El Departamento de Defensa de Estados Unidos anunció la implementación de un programa de pruebas de testosterona dirigido a militares mayores de 30 años, como parte de las evaluaciones médicas periódicas que realiza a su personal, la medida busca detectar de manera temprana posibles deficiencias hormonales y garantizar que los soldados mantengan niveles adecuados para el desempeño de sus funciones.
La iniciativa fue dada a conocer por el secretario de Defensa, Pete Hegseth quien explicó que los integrantes de las Fuerzas Armadas de 30 años o más serán sometidos a evaluaciones anuales para medir sus niveles de testosterona, en tanto el personal menor de esa edad también tendrá acceso a estas pruebas de forma voluntaria, si así lo desea.
Según lo informado por las autoridades, cuando los resultados indiquen una deficiencia médica que requiera tratamiento, los militares podrán acceder a una terapia de reemplazo de testosterona, cuya aplicación será completamente opcional y estará sujeta a la recomendación de los profesionales de la salud encargados de su atención.

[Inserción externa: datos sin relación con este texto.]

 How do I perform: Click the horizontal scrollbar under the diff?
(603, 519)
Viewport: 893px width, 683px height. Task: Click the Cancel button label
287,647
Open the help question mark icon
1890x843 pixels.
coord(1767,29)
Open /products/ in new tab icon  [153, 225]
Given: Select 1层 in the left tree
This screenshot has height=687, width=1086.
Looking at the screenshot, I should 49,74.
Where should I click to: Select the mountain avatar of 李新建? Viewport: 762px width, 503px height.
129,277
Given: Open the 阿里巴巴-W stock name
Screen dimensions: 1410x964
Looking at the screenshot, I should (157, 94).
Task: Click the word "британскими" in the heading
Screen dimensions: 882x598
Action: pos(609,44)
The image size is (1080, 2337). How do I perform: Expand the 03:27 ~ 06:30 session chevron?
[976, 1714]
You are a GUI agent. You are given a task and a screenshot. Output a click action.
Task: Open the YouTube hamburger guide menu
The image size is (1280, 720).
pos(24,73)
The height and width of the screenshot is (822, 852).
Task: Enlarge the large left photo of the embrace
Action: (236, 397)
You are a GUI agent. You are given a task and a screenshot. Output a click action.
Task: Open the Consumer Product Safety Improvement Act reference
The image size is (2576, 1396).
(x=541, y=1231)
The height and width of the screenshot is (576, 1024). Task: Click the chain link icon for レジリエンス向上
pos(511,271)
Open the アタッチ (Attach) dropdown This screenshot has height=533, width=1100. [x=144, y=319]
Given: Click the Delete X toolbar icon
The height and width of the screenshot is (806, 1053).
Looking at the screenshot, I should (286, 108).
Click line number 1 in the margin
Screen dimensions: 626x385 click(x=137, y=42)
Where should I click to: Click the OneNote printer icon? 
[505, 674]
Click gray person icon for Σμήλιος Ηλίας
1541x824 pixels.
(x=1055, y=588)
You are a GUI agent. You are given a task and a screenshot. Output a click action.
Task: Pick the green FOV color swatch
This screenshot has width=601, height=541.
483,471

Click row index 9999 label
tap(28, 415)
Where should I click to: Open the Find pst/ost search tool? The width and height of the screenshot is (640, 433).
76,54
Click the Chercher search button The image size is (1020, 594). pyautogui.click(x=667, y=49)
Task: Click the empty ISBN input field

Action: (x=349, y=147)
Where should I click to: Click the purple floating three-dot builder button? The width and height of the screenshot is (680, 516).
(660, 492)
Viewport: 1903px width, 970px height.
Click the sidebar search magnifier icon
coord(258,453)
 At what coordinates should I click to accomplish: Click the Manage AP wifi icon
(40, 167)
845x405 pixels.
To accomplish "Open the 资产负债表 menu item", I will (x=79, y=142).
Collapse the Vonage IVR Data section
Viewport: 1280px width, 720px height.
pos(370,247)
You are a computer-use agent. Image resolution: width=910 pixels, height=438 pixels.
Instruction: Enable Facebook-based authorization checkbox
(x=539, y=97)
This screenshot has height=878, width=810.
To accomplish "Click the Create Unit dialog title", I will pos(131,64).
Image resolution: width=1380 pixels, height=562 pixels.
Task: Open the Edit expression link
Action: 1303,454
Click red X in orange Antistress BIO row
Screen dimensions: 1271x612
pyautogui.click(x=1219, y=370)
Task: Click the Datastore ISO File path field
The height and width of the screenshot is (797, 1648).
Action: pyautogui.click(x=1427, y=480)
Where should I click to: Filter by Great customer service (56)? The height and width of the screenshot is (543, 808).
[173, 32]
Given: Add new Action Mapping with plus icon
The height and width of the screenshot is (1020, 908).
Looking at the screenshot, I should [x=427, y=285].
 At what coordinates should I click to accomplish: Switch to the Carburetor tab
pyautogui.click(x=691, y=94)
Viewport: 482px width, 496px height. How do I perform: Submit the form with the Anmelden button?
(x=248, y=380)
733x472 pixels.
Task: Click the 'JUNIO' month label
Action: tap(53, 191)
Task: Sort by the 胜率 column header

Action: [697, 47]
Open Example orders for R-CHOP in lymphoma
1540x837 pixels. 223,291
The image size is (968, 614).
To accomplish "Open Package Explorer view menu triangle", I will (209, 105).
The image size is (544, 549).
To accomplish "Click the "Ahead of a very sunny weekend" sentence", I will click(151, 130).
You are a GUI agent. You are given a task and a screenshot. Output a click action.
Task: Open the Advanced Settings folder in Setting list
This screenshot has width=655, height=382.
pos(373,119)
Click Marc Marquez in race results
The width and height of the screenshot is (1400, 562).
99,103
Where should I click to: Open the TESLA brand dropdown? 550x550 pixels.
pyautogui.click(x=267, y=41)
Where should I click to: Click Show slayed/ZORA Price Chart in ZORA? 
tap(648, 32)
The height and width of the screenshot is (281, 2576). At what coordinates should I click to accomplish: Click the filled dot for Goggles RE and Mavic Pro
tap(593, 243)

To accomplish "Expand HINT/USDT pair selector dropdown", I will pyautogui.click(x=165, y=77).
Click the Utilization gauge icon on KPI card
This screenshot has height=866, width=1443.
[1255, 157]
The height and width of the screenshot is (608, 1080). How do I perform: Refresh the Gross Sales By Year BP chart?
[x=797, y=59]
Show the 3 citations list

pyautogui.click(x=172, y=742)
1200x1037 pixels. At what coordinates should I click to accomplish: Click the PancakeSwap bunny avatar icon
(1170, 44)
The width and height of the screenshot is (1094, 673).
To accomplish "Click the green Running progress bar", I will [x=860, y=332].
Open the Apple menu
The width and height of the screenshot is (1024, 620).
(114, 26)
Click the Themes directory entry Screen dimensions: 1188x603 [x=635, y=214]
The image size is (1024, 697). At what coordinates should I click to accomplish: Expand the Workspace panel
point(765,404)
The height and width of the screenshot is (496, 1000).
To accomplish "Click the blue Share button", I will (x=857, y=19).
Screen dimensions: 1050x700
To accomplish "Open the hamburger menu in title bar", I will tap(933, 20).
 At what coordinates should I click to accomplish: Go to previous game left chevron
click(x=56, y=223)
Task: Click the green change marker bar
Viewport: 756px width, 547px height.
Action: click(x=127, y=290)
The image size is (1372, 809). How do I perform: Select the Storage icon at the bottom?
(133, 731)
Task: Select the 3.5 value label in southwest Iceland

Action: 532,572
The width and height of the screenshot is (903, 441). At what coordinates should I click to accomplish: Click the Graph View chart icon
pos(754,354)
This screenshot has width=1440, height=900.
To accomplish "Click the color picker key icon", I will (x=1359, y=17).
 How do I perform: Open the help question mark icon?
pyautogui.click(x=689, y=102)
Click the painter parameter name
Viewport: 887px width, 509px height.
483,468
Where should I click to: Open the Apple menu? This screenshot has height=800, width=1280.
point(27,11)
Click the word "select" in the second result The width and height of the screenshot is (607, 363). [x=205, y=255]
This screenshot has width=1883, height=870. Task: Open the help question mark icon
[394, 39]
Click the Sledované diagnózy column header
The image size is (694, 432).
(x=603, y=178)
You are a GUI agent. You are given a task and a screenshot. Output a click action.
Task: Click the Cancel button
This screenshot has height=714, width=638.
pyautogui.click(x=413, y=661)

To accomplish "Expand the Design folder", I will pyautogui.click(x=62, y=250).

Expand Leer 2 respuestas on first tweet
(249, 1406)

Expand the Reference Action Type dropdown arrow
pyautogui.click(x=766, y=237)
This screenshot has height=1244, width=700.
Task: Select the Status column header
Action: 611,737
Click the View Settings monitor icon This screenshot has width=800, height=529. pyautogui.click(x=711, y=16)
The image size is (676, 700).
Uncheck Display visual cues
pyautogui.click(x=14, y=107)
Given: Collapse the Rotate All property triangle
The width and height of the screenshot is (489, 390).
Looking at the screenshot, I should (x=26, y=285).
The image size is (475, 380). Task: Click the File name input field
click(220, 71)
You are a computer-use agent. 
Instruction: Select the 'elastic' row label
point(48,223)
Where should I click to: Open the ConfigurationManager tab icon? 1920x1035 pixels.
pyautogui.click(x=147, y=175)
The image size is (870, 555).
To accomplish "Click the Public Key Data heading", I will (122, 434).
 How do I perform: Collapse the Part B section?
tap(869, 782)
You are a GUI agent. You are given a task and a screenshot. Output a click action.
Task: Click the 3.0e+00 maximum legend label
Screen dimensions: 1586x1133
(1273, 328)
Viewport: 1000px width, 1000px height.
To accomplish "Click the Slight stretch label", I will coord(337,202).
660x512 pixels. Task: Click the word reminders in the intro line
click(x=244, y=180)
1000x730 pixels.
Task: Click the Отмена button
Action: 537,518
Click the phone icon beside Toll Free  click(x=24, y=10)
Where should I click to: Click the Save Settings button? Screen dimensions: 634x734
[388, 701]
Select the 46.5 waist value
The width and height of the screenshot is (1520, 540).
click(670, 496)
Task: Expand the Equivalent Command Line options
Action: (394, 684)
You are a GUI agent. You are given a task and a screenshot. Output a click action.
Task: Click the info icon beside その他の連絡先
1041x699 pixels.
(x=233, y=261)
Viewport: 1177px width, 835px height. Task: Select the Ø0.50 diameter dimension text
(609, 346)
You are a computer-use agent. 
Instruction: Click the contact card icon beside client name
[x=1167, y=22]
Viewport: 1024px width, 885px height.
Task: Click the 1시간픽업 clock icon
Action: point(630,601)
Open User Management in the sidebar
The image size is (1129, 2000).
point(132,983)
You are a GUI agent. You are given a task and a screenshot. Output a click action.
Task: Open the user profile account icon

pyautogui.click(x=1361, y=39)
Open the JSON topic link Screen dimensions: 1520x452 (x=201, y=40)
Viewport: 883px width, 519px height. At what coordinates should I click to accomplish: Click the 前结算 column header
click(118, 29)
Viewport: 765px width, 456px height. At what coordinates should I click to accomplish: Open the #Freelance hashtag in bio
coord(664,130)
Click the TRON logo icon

El Pentágono enfatizó que el propósito de este programa no es aumentar artificialmente el rendimiento físico o las capacidades de los soldados, sino restaurar los niveles hormonales normales en aquellos casos donde exista una condición médica comprobada que pueda afectar la salud, el bienestar y el desempeño operacional del personal militar.
Las autoridades consideran que la detección temprana de alteraciones hormonales permitirá ofrecer una atención médica más oportuna y personalizada, contribuyendo al mantenimiento de la condición física y la preparación de los miembros de las Fuerzas Armadas.
Con esta medida el Departamento de Defensa refuerza sus estrategias de seguimiento integral de la salud del personal militar, incorporando nuevas evaluaciones preventivas orientadas a identificar condiciones que puedan influir en el rendimiento, siempre bajo criterios médicos y con tratamientos de carácter voluntario cuando sean considerados necesarios.